> [Provided text]
-- Opening Marker --

For antimicrobial peptides, there are several different potential strategies for their general therapeutic application: (1) as single anti-infective agents, (2) in combination with conventional antibiotics or antivirals to promote any additive or synergistic effects, (3) as immunostimulatory agents that enhance natural innate immunity, and (4) as endotoxin-neutralizing agents to prevent the potentially fatal complications associated with bacterial virulence factors that cause septic shock.

To date, the use of AMPs as single therapeutic antibiotic agents has received the most attention. However, the use of endotoxin-neutralizing agents as adjuncts to conventional antibiotic therapy has also been explored. As broad spectrum antimicrobials, AMPs may also have a role in treating important viral infections.14,2931 Table 1 summarizes the theoretical advantages and disadvantages of developing antimicrobial peptides as single therapeutic antimicrobial agents.21,32,33 Despite many attractive attributes, the challenges of bringing a successful AMP to market remain formidable. There have been no published reports of commercial success in developing AMPs as topical ophthalmic agents (or any kind of therapeutic agent), and we will explore in this review the unique challenges and issues that the eye presents as a site of action for these novel anti-infective agents.

Development of Antimicrobial Peptides as Anti-Infective Drugsa


Of the potential pool of thousands of natural peptides and millions of synthetic peptide possibilities, relatively few have actually proceeded into clinical trials based on promising data from in vitro and animal studies. Despite a continuing optimism,34 a critical review of the literature to date suggests that commercial success remains elusive. In 2004, a list of antimicrobial peptides in clinical trials was published,34 and to date, none of the peptides described has obtained FDA approval for their various clinical indications. A more detailed review of some of these peptides is instructive of the challenges and difficulties encountered in the development of a new class of therapeutic drugs (Table 2).

Summary of Antimicrobial Peptides in Clinical Development for Nonocular Applications


Pexiganan (MSI-78)

-- Closing Marker --

> [Supplied material]

-- Opening Marker --

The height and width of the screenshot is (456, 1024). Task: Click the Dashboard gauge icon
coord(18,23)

-- Closing Marker --
-- Opening Marker --

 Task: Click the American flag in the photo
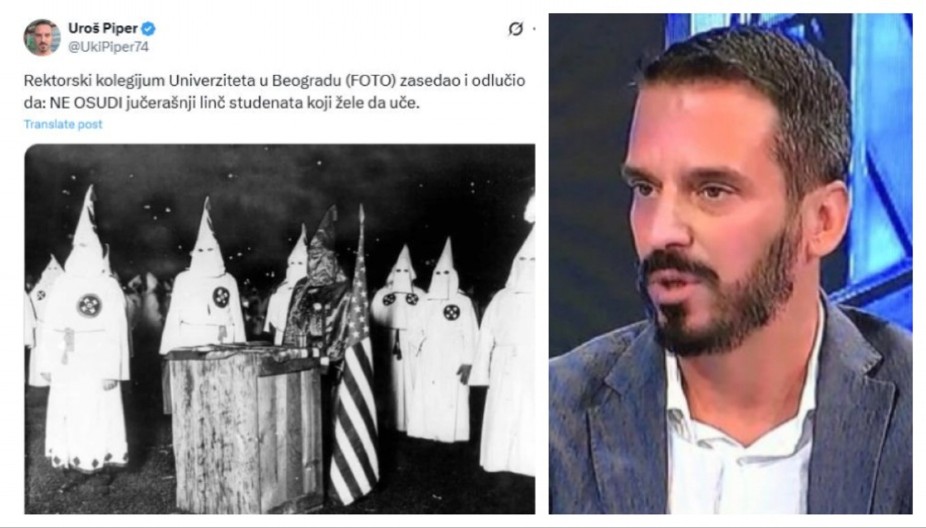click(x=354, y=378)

-- Closing Marker --

> [Work instructions]
1. In the antimicrobial peptide passage, turn the paragraph beginning "For antimicrobial peptides, there are several" into a short list that keeps its main facts.
2. Quote everything in the antimicrobial peptide passage from "To date, the" down to "novel anti-infective agents.".

> [Problem solutions]
1.
Possible therapeutic strategies for antimicrobial peptides:
- Single anti-infective agents
- Combination with conventional antibiotics or antivirals for additive or synergistic effects
- Immunostimulatory agents that enhance natural innate immunity
- Endotoxin-neutralizing agents that prevent potentially fatal complications of septic shock caused by bacterial virulence factors

2.
To date, the use of AMPs as single therapeutic antibiotic agents has received the most attention. However, the use of endotoxin-neutralizing agents as adjuncts to conventional antibiotic therapy has also been explored. As broad spectrum antimicrobials, AMPs may also have a role in treating important viral infections.14,2931 Table 1 summarizes the theoretical advantages and disadvantages of developing antimicrobial peptides as single therapeutic antimicrobial agents.21,32,33 Despite many attractive attributes, the challenges of bringing a successful AMP to market remain formidable. There have been no published reports of commercial success in developing AMPs as topical ophthalmic agents (or any kind of therapeutic agent), and we will explore in this review the unique challenges and issues that the eye presents as a site of action for these novel anti-infective agents.